New Fairfield

When it became clear that Fairfield was doomed, that all the court fights and alternate plans either lost or ignored, a few folks, my parents included, got the bright idea to relocate Fairfield “on the hill.”

More accurate: “On the hell hill.”

Carl Huber and Herschel Klein owned a chunk of land on a hill at the south end of town, up a long gravel road that led nowhere. That’s pretty much where Fairfield was headed.

Some others thought relocating the town in the area where Butcher’s farm pond sat was a better idea. That would have been just south of the old Fairfield Redbud.

Leroy Stevens led that charge and even had his house hauled up there.

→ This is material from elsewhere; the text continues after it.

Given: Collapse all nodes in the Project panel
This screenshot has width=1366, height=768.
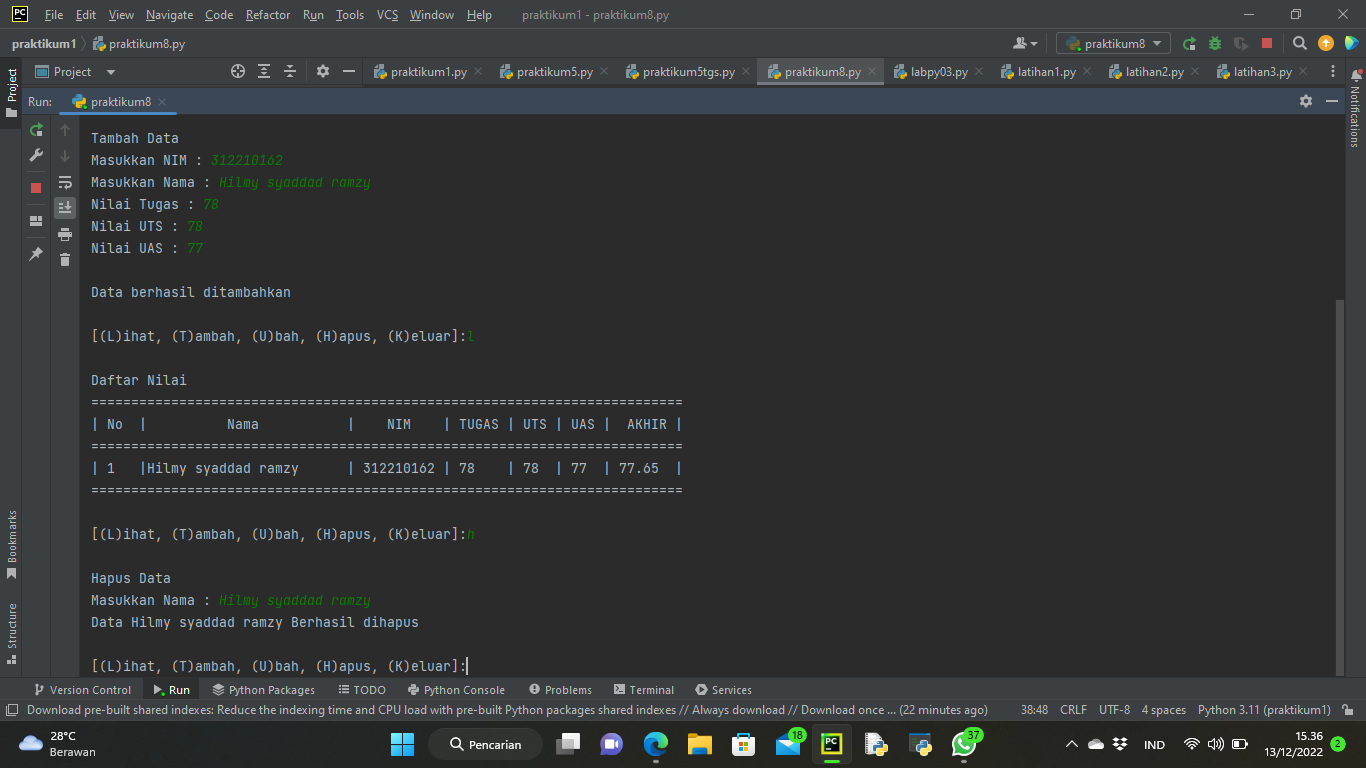Looking at the screenshot, I should coord(289,71).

The real, other new Fairfield inevitably survived, but it wasn’t without a fight.

We needed roads, water and … geez … a sense of propriety.

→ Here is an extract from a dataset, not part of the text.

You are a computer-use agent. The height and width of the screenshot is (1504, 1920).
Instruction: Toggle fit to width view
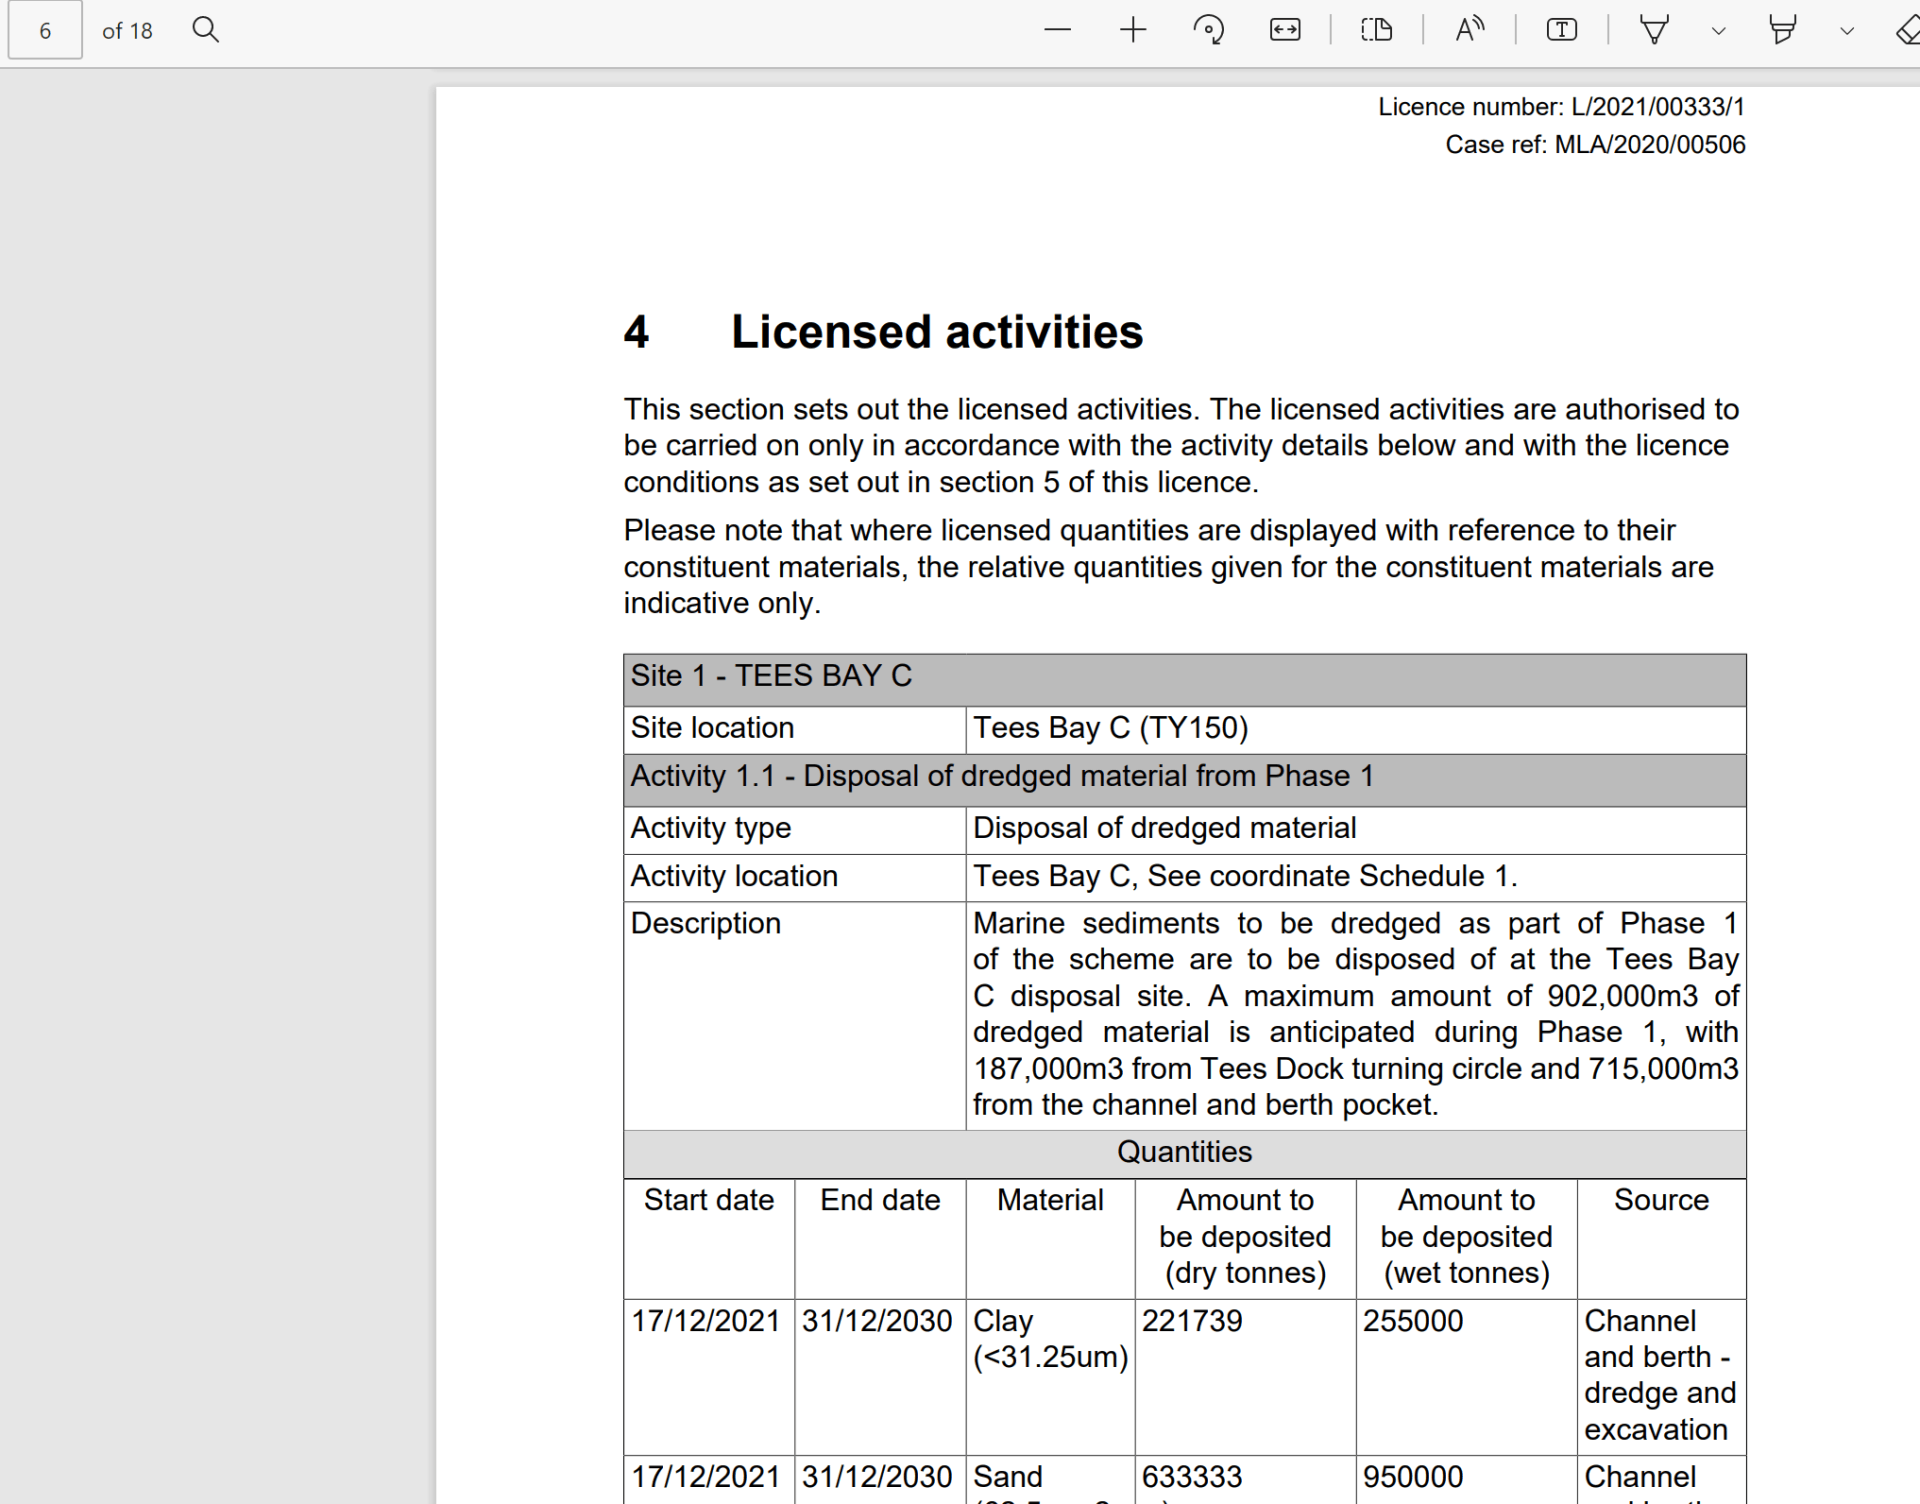1285,30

We did get roads of a sort, dirt at first, a form of gravel later on and … soon, we built a house. The Davidsons moved in from south of town where they had a farm. Mac Davidson built a house, and so did his parents. MacArthur Davidson should be granted sainthood.

Charles and Lucille Shepler already lived up there, in an old farmhouse. Carl and Ruth Huber were both aging, but they were nice.

Getting in and out of the place was frequently a nightmare.

The Schwegmann house was moved in after a road was cut through a creek bed to accommodate it. I could have bought a "lot" for about $200. No thanks.

Understandably, it was all a gamble. The causeway linking the west and east sides of the proposed lake was only a promise. Without it, New Fairfield would have been New Hole on Top of the Hill.

I’ve visited New Fairfield a few times and it seems a peaceful place, devoid of any real personality. Perhaps it doesn’t need that.